ABOUT THIS EXERCISE: Although the data below contains pictures, output only the lines between those holding "Click the TAC value field 15,00" and "Image resolution: width=1316", inclusive, exactly and without those pictures.

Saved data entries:
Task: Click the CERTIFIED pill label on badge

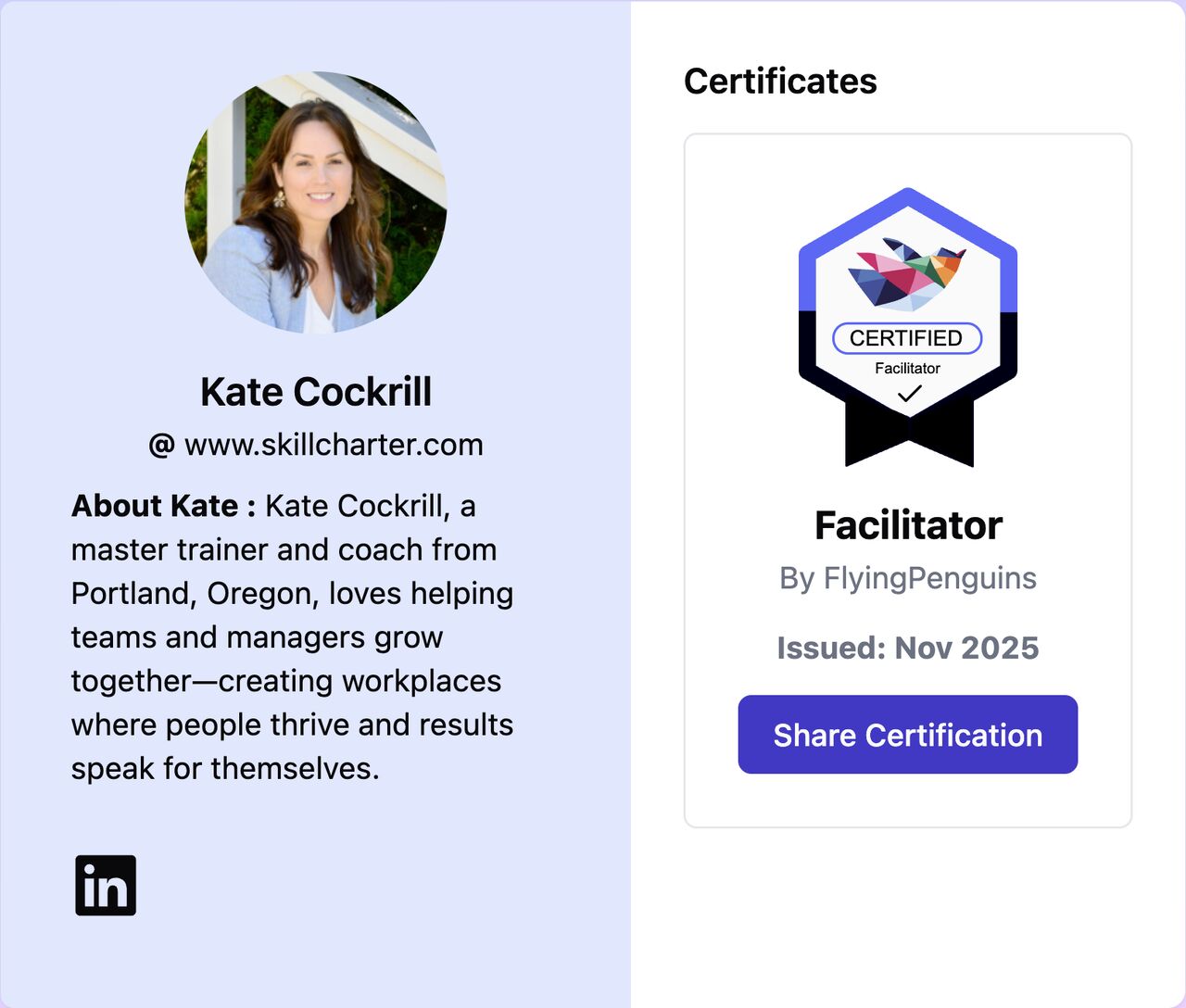Action: pyautogui.click(x=907, y=338)
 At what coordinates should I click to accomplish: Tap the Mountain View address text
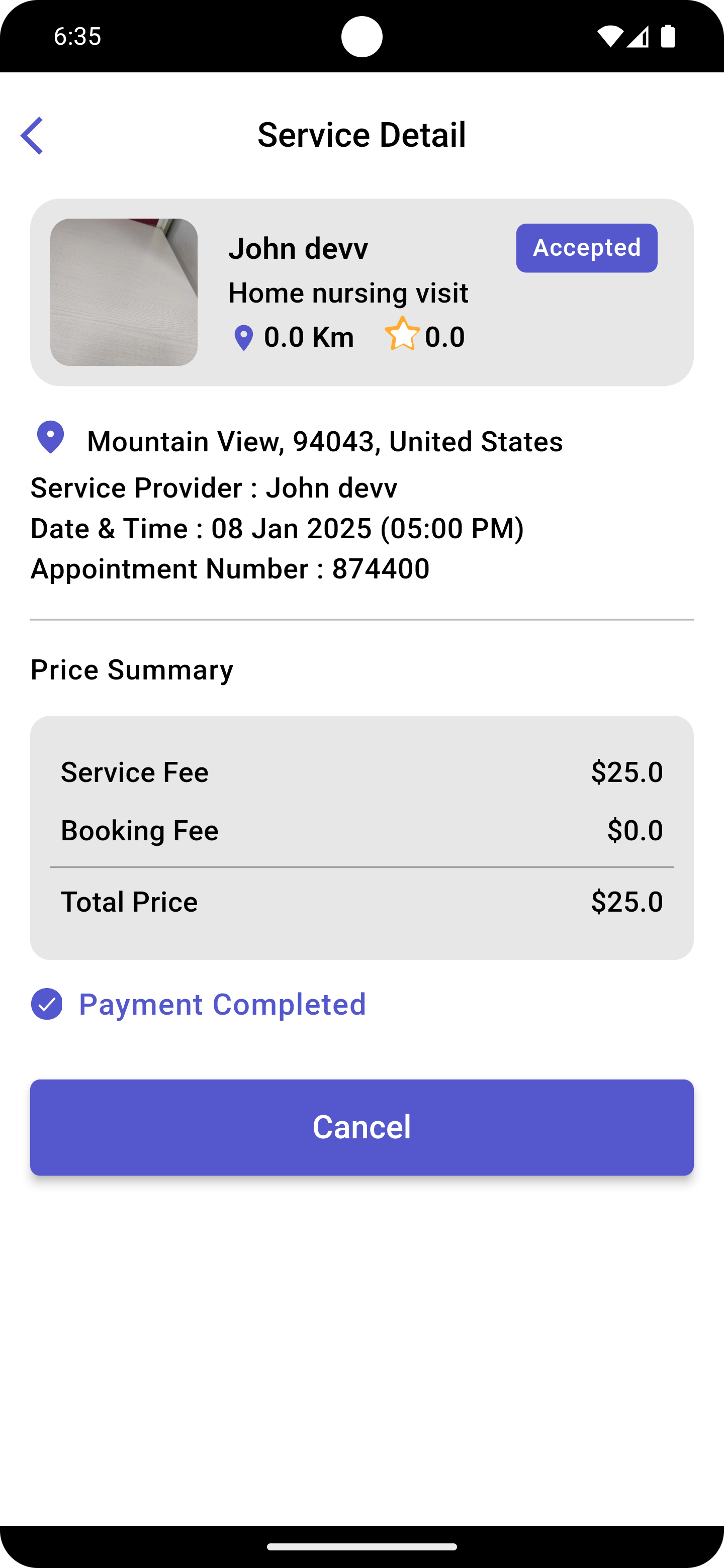(325, 441)
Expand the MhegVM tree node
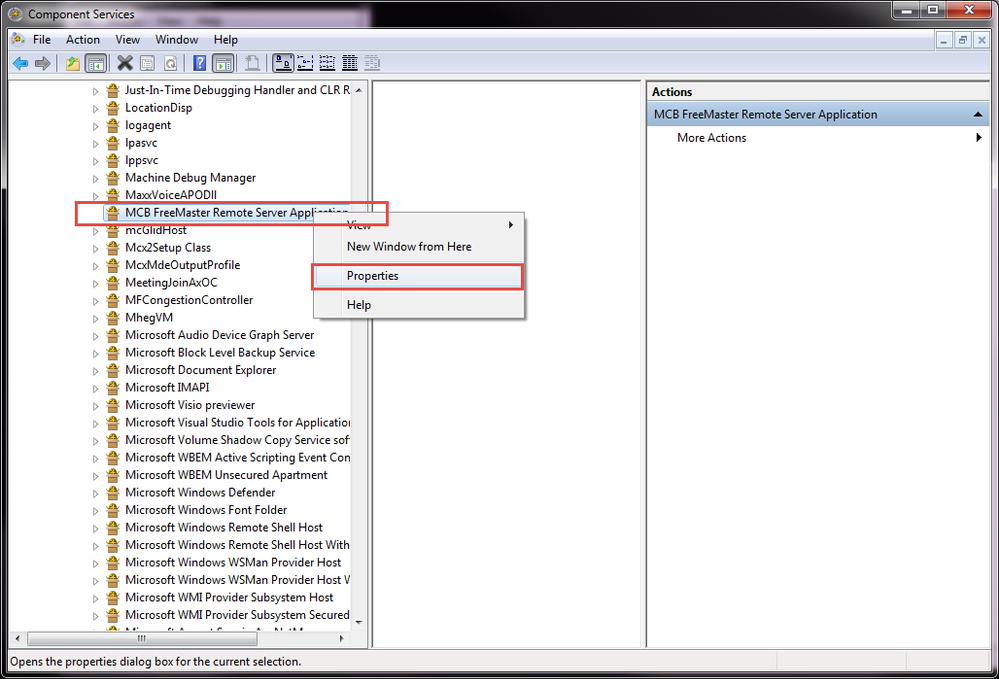 pyautogui.click(x=95, y=317)
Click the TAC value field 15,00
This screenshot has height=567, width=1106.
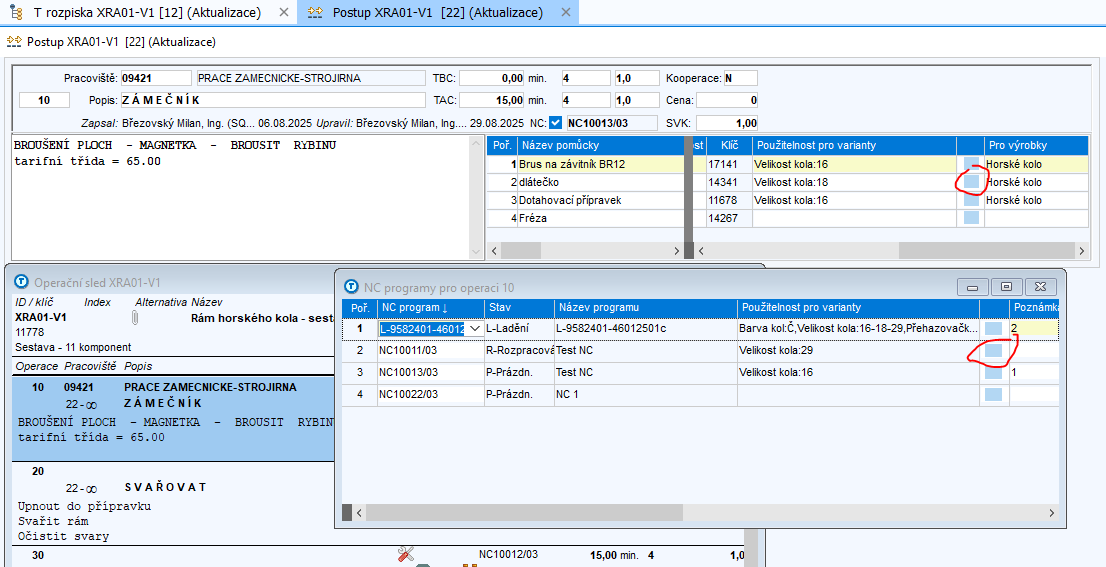pyautogui.click(x=492, y=100)
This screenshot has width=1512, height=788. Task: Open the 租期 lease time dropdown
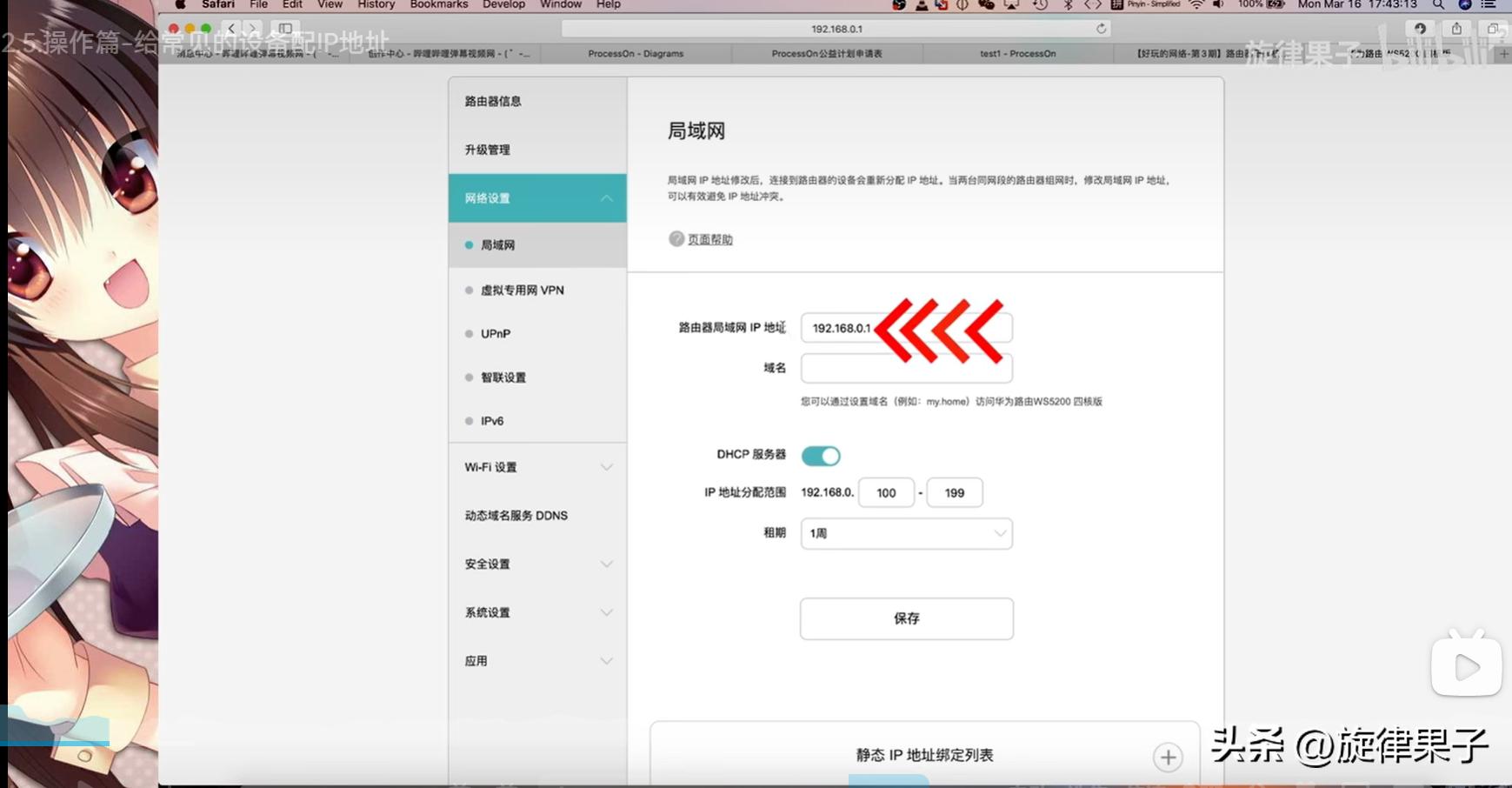906,533
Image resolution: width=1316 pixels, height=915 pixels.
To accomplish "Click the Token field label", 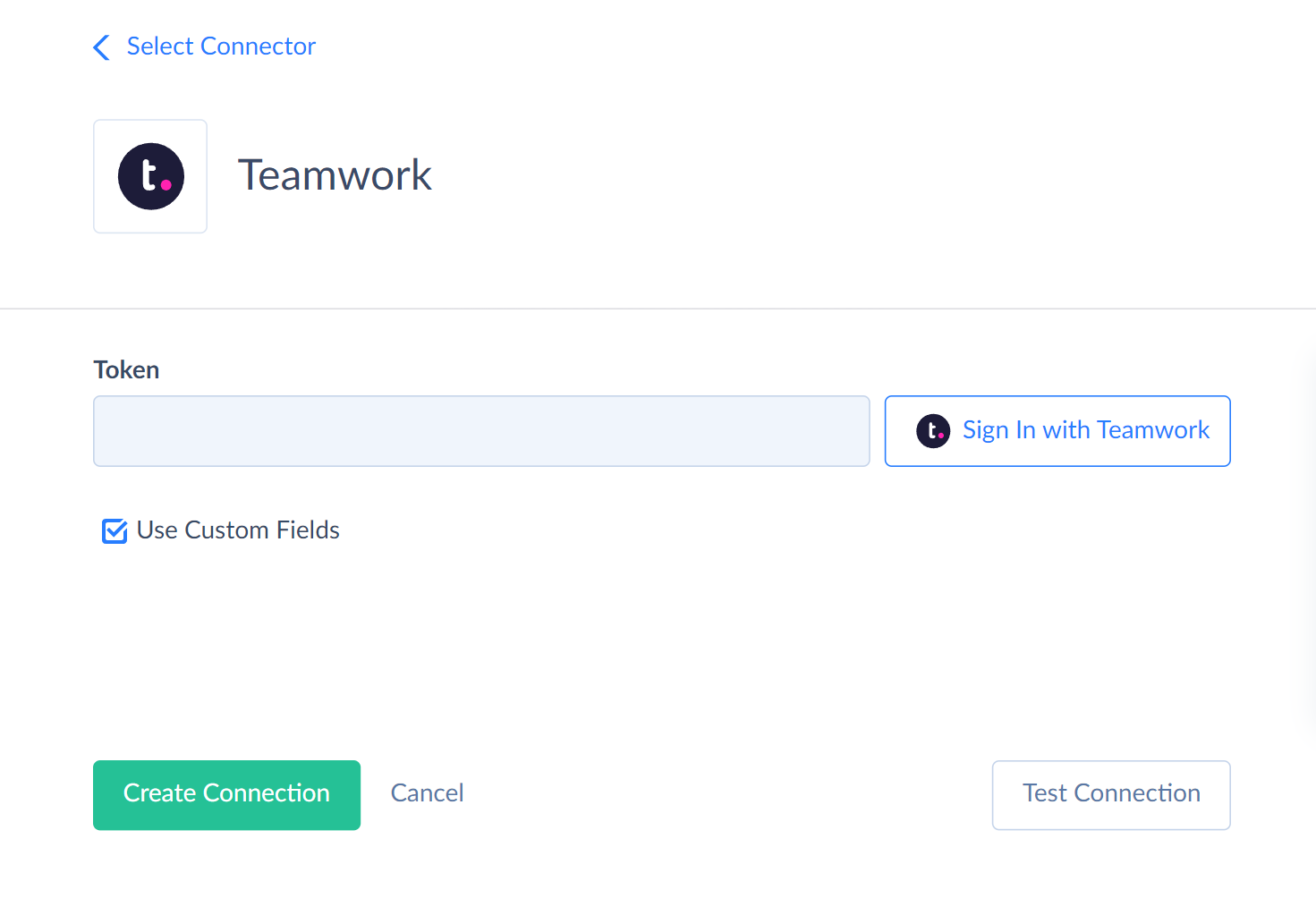I will (126, 370).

TASK SOLUTION:
Click the TAC value field 15,00
This screenshot has height=567, width=1106.
pyautogui.click(x=492, y=100)
This screenshot has width=1512, height=788. Task: Open the 租期 lease time dropdown
906,533
Image resolution: width=1316 pixels, height=915 pixels.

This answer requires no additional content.